Fitness enthusiast Mack Brooks reviews the evidence available on the benefits of intermittent fasting, and whether you should try it.
Every few years, a new healthy eating or weight loss plan becomes popular. Recently, we’ve seen the explosion of keto, low carb, and the diet of the moment – intermittent fasting.
Intermittent fasting dictates restricted eating, with people following this way of eating by consuming food only during certain time frames. Some plans include specific fasting windows, for example, not eating for 16 hours within a 24-hour period. Others suggest eating every day, but heavily restricting the calories for a number of those days.
What is intermittent fasting?
While many of us are familiar with the idea of counting and restricting calories, not eating for large periods of time can be quite daunting. However, those that swear by intermittent fasting say that forcing your body into a fasting state for short periods works wonders, for weight loss and overall health.
A popular version of this kind of eating is the ‘5:2 diet’, which is five days of moderate normal eating and two days eating very few calories. The limits are usually less than 500 calories for women, and less than 600 for men.
Enthusiasm is growing for this diet, following research from studies on animals that suggest fasting can reduce the risk of certain cancers, diabetes and cardiovascular disease.
Does intermittent fasting work?
However, how or even if the intermittent fasting diet works is still under debate by scientists and researchers. Some experts believe that the possible benefits of intermittent fasting are simply down to overall restriction of calories. Others, that the periods of fasting lead to positive results. Either way, most of the evidence available is anecdotal.

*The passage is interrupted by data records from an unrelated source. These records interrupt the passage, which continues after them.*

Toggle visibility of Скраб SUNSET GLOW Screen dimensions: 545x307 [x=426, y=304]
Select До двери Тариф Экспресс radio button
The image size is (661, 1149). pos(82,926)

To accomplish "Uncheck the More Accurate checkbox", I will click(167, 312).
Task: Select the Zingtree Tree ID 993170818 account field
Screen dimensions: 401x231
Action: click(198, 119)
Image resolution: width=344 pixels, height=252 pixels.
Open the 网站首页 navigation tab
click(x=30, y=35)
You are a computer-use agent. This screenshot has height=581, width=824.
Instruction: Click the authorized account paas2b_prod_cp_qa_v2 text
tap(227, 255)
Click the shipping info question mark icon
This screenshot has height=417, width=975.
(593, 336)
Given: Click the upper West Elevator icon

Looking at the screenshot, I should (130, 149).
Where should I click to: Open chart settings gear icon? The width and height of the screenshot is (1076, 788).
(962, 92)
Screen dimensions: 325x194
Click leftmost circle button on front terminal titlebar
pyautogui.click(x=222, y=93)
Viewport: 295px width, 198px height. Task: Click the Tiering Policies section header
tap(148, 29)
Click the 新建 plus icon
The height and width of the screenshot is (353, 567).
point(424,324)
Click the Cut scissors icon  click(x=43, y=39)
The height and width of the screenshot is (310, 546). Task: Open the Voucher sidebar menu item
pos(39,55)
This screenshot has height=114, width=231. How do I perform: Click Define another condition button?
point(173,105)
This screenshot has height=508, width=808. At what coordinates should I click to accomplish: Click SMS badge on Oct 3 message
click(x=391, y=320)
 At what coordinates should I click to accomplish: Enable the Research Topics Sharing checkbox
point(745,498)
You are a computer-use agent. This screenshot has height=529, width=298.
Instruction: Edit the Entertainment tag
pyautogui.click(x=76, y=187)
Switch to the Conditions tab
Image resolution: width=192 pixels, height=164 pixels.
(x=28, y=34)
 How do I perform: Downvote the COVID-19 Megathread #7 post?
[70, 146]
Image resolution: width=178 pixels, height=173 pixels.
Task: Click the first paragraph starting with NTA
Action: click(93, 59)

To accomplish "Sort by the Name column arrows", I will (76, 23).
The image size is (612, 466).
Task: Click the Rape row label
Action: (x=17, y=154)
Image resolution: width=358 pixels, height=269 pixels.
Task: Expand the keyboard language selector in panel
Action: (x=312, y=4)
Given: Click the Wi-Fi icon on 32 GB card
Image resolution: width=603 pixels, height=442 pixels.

So, should you try it or not? Here’s more information to help you decide. The most popular plans are the 5:2 diet (mentioned above), the 16:8 diet and fasting on alternate days (alternate day fasting – ADF).
- The 16:8 version involves only eating within an eight-hour window every day. This means fasting for 16 hours out of every 24. You choose which eight hours you eat within, no foods are banned, but you’re advised to eat normal portions.
- The 5:2 diet means eating normally for five days, and then reducing calories to between 500 and 600 on two days.
- ADF is where you fast every other day continuously. Some people eat under 500 calories on the fasting days or only drink water.
ADF is extremely restrictive and isn’t always recommended by doctors. It’s also difficult to stick to long-term, as it involves a lot of willpower.
Does intermittent fasting guarantee weight loss?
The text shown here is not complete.